Notifications You must be signed in to change notification settings

sralter/potential_talents

Repository files navigation

Potential Talents - An Apziva Project (#3)

By Samuel Alter
Apziva: 6bImatZVlK6DnbEo

Summary

This project uses NLP techniques like word embedding and Learning-to-Rank systems using neural networks (RankNet with PyTorch) and LambdaRank (LightGBM's LGBMRanker) to analyze a job candidate dataset. This project is split into two parts:

  • Part 1: More straightforward NLP analysis to ultimately rank the candidates base on their job title's similarity to the search terms
  • Part 2: Implementing machine learning models for Learning to Rank scoring systems, specifically with RankNet in PyTorch and LambdaRank in LightGBM.

Table of Contents

  1. Project introduction
    1.1. Summary
    1.2. Table of Contents
    1.3. Overview
    1.3.1. Goals
    1.3.2. The Dataset
  2. Part 1: EDA and Candidate Ranking from Text Embedding
    2.1. Connections
    2.2. Geographic Locations
    2.3. Initial NLP
    2.3.1. Text Embedding and Cosine Similarity
    2.3.1.1. Notes on methods
    2.3.1.1.1. GloVe
    2.3.1.1.2. fastText
    2.3.1.1.3. SBERT
  3. Part 2 - Machine Learning Models Using Learning to Rank Systems
    3.1. RankNet
    3.2. LambdaRank
    3.2.1. Prepare the data
    3.2.2. Split the data
    3.2.3. Train the LambdaRank model
    3.2.4. Test, evaluate, and plot
  4. Conclusion

Overview

We are working with a talent sourcing and management company to help them surface candidates that are a best fit for their human resources job post. We are using a dataset of job candidates' job titles, their location, and their number of LinkedIn connections.

Goals

Produce a probability, between 0 and 1, of how closely the candidate fits the job description of "Aspiring human resources" or "Seeking human resources." After an initial recommendation pulls out a candidate(s) to be starred for future consideration, the recommendation will be re-run and new "stars" will be awarded.

To help predict how the candidates fit, we are tracking the performance of two success metrics:

  • Rank candidates based on a fitness score
  • Re-rank candidates when a candidate is starred

We also need to do the following:

  • Explain how the algorithm works and how the ranking improves after each starring iteration
  • How to filter out candidates which should not be considered at all
  • Determine a cut-off point (if possible) that would work for other roles without losing high-potential candidates
  • Ideas to explore on automating this procedure to reduce or eliminate human bias

The Dataset

Column Data Type Comments
id Numeric Unique identifier for the candidate
job_title Text Job title for the candidate
location Text Geographic location of the candidate
connections Text Number of LinkedIn connections for the candidate

Connections over 500 are encoded as "500+". Some do not have specific locations listed and just had their country, so I substituted capitol cities or geographic centers to represent those countries.

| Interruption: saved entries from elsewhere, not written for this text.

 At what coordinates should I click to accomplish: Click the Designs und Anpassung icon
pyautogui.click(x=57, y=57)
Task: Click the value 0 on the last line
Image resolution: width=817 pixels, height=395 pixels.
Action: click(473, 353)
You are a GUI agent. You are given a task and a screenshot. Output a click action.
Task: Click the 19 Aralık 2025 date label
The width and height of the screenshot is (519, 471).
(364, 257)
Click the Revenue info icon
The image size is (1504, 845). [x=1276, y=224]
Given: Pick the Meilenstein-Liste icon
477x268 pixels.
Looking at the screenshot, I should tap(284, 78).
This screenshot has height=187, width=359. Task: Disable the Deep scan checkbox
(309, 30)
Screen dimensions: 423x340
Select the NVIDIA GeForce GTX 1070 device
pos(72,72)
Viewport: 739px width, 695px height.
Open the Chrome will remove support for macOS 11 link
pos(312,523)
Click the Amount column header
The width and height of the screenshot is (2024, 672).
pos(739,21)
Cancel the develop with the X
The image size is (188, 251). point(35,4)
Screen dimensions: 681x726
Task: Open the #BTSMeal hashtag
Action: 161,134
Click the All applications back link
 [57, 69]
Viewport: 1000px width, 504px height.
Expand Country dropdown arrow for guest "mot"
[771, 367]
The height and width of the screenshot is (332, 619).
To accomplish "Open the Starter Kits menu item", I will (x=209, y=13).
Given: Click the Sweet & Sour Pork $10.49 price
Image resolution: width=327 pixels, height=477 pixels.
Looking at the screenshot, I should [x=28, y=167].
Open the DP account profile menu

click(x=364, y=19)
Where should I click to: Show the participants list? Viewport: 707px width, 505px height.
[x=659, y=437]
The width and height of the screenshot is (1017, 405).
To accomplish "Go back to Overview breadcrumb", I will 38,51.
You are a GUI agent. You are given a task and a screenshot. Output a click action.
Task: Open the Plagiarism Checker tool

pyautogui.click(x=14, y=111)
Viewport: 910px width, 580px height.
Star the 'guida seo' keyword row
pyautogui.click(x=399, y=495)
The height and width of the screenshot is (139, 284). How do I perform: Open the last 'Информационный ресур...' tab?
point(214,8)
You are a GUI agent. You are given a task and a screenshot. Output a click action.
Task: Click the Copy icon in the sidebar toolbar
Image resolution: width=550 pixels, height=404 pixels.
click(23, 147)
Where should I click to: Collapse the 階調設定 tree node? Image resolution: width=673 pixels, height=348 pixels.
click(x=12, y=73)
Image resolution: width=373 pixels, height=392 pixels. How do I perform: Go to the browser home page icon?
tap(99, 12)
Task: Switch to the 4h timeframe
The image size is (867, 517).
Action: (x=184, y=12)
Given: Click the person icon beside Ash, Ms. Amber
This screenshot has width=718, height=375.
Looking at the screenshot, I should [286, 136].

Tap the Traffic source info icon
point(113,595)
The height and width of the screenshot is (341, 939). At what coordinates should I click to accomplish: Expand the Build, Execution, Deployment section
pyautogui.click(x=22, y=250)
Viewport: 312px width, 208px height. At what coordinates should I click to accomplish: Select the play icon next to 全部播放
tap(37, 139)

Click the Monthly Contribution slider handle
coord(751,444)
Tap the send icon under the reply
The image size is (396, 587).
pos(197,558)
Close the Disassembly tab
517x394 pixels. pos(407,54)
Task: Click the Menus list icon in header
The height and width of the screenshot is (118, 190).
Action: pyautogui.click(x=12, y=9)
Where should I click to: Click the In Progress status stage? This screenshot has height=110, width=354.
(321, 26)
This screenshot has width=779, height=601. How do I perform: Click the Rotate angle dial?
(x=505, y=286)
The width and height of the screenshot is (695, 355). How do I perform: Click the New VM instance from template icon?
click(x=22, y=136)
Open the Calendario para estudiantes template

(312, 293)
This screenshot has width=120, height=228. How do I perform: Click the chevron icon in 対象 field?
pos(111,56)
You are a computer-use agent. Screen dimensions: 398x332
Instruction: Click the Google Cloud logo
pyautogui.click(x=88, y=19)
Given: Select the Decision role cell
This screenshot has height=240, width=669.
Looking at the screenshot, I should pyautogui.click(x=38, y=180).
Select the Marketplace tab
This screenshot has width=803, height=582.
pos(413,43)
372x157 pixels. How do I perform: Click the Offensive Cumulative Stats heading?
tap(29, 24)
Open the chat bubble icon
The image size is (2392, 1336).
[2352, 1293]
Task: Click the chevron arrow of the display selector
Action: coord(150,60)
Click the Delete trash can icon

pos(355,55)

Part 1: EDA and Candidate Ranking from Text Embedding

There are no nulls in the dataset. There are 104 total observations.

Connections

Most applicants have more than 500 connections (n=44). But if we look at Figure 1 to see those that have less than 500 connections, the majority of this group have around 50:

Figure 1: Histogram of Connections

Histogram of user connections

Viewing the data as a boxplot in Figures 2 and 3 shows this patten well:

Figure 2: Boxplot of all candidate's connections

Boxplot of everyone's connections

Figure 3: Boxplot of candidates who have fewer than 500 connections

Boxplot of those with less than 500 connections

Geographic Locations

There is some location data and it would be good to see where the candidates are located in the world. Figure 4 shows a choropleth of the candidates' locations.

Figure 4: Choropleth of candidates' locations. Three US-based candidates did not provide a city so they are not included in this map.

Map of applicants

Initial NLP

I defined a preprocessor that didn't include lemmatization so as to preserve the specific words included in the job titles. After running the preprocessor over the job titles, I plotted the 10 most-common words in the corpus:

Figure 5: Top 10 most-common words in the candidates' job titles

Top 10 most common words

It's fun to make a wordcloud which shows all the words in the corpus, sized by their prevalence. We can see that "human","resources", and "aspiring" all appear frequently in the dataset.

Figure 6: Wordcloud of most common words in the candidates' job titles

Wordcloud

Text Embedding and Cosine Similarity

As a reminder, we are currently helping the company understand which candidates are a best fit for their human resources position. As such, the company is focusing on two search terms:

  • "Aspiring human resources", or
  • "Seeking human resources"

We will use the same preprocessor as above, without lemmatization, and will use the cosine similarity to determine the similarity between the job titles and the search terms.

We used five methods for text embedding:

  • Tfidf
  • Word2Vec
  • GloVe
  • fastText, and
  • SBERT
Notes on methods

The steps for these methods are similar:

  1. Load word embeddings
  2. Process job titles and search terms
  3. Calculate cosine similarity
  • GloVe

The GloVe model (Global Vectors for Word Representation) is a word embedding model that provides a dense vector representation of words similar to Word2Vec. GloVe was trained on matrix factorization techniques. We used the 6B model, which can be downloaded from here.

  • fastText

fastText is another word embedding model with the advantage that it can handle out-of-vocabulary (OOV) words using subword embeddings. Said another way, it can generate embeddings for words that are not in the training vocabulary, which can be helpful for uncommon words or typos. We'll be using the Wiki News 300d vector with subwords, measuring at 16 billion tokens. This was trained on Wikipedia in 2017.

  • SBERT

Sentence-BERT, or SBERT, is designed to generate sentence embeddings rather than individual word embeddings like the previous four methods we've employed.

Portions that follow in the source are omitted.